13 giugno 2016

IL MIO OCCHIO É L'ORECCHIO

L’intervista di Cecilia D’Abrosca per artshumanitiessemiotics 


[Foto di Elisa Caldana]


[…] Restiamo nell'ambito della vocalità, dello strumento voce. Attraverso il suono si può tentare, a esempio, di sottolineare i significati delle parole di un testo letterario. In che modo?
Nella pratica, se sottoponessimo lo stesso testo a più interpreti (registi di sé), per ognuno di questi “dare peso” a quelle stesse parole avrà implicazioni individuali e quindi tecniche di esecuzione e sviluppi diversi; per alcuni ciò potrà essere sensato rimanendo nel registro di un’ottava, per altri sarà opportuno usare tutti i registri possibili, per qualcun altro sarà necessario impiegare una dinamica forte, per altri ancora un bisbiglio, ci sarà chi annullerà le cadenze congenite delle parole, chi sentirà di doverle sillabare ritmicamente in modo arbitrario, chi indugerà in modo distintivo sulle pause, e così via.

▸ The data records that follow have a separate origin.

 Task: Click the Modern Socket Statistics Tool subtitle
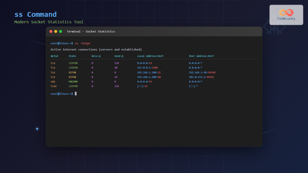(48, 22)
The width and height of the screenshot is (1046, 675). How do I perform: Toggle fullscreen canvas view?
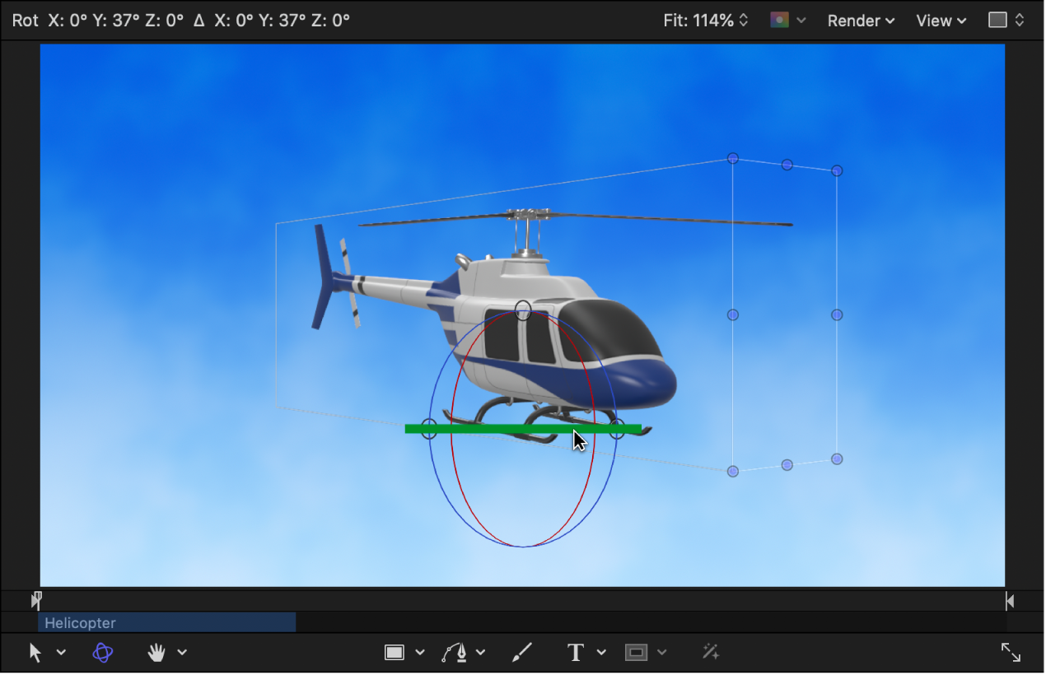(1011, 652)
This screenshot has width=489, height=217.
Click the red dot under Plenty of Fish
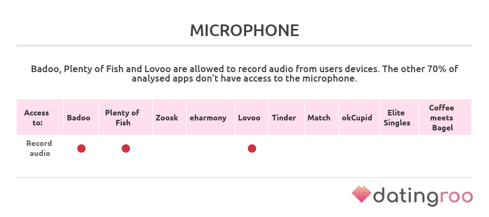click(126, 149)
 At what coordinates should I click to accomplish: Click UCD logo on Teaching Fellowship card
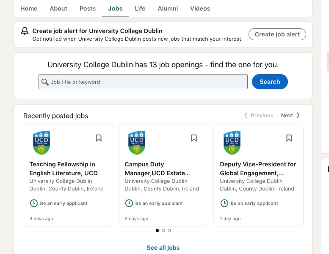41,143
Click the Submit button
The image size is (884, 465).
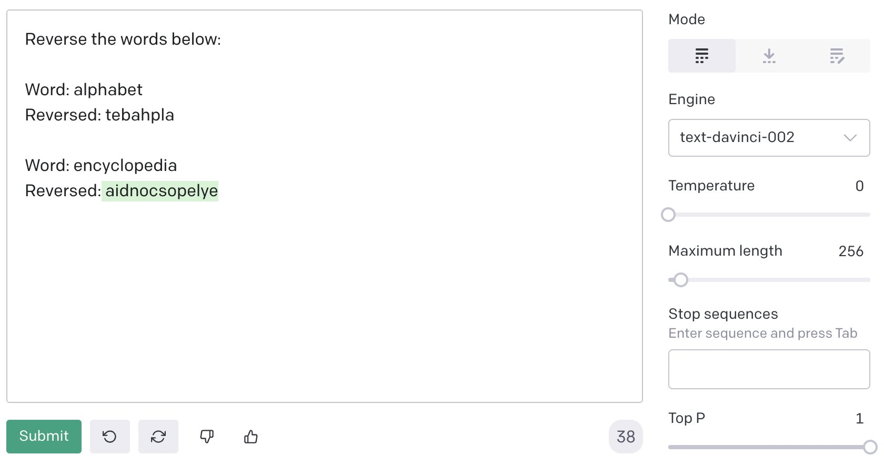pyautogui.click(x=44, y=437)
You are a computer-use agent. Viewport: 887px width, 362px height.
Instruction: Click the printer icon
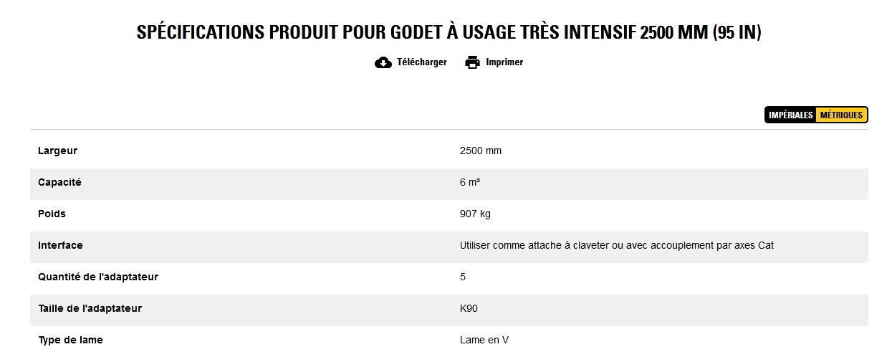(x=472, y=62)
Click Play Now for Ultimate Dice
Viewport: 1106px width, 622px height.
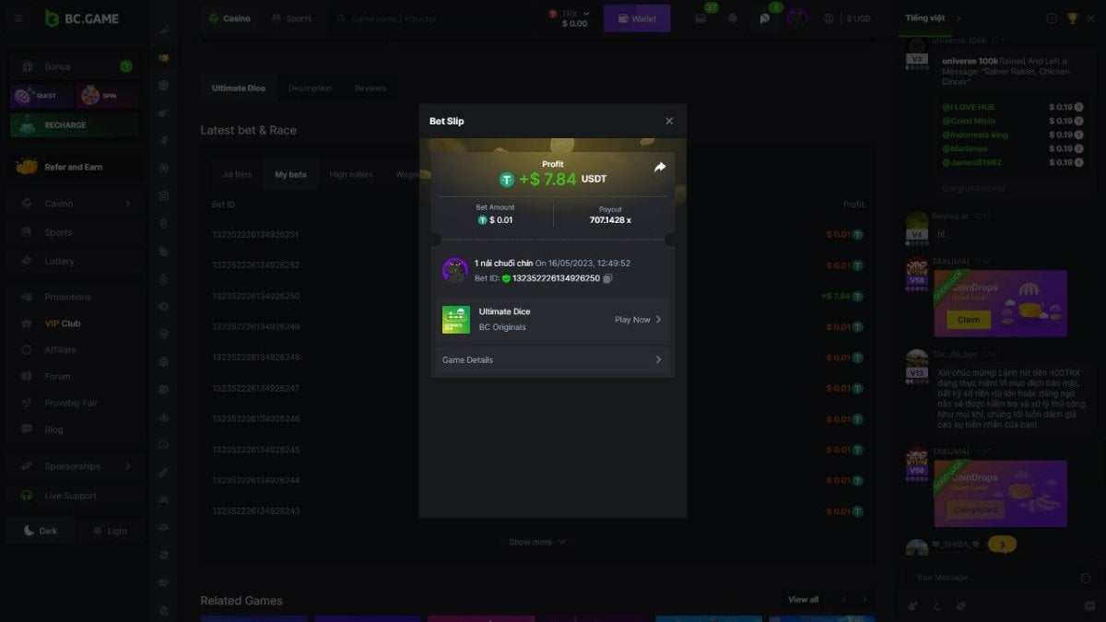pyautogui.click(x=638, y=320)
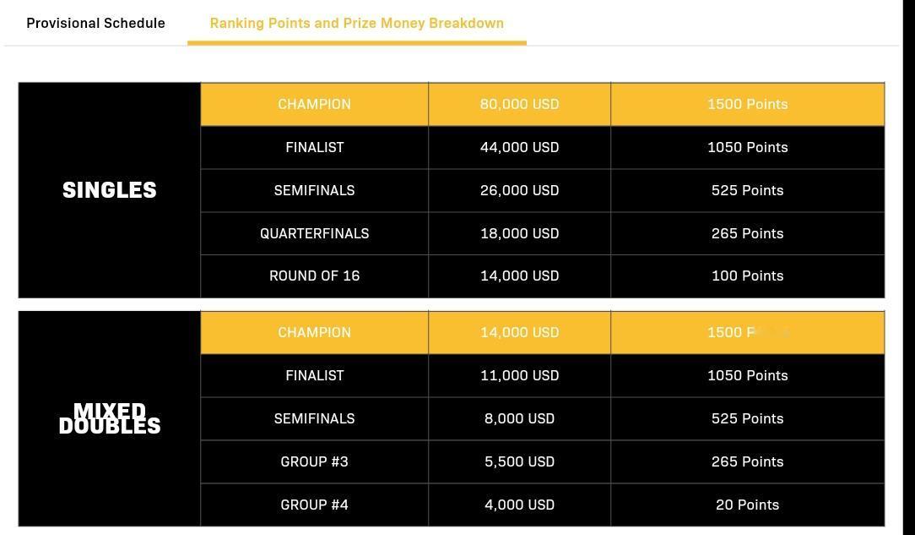The height and width of the screenshot is (535, 915).
Task: Click the MIXED DOUBLES section header cell
Action: 110,418

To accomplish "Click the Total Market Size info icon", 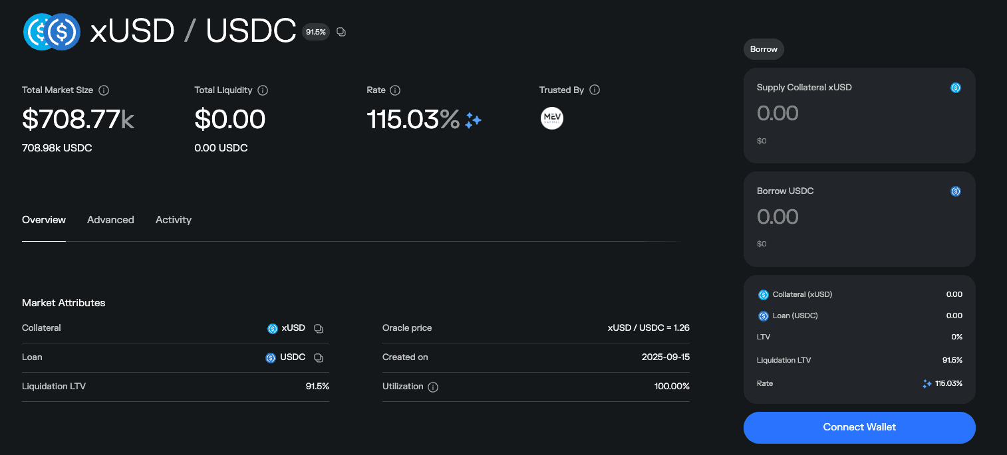I will coord(104,90).
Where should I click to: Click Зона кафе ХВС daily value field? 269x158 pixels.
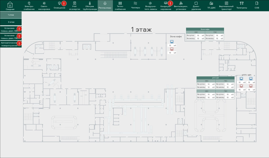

Tutto questo per dire che, al di là delle convenzioni stilistiche (e di algide analisi tecniche), l’esperimento si rivela pressoché incodificabile soprattutto perché il filtro è il proprio soggettivo suono, quel tono interpretativo esclusivo che ha vedere con “il suono del proprio senso”, con il proprio corpo e il suo vissuto.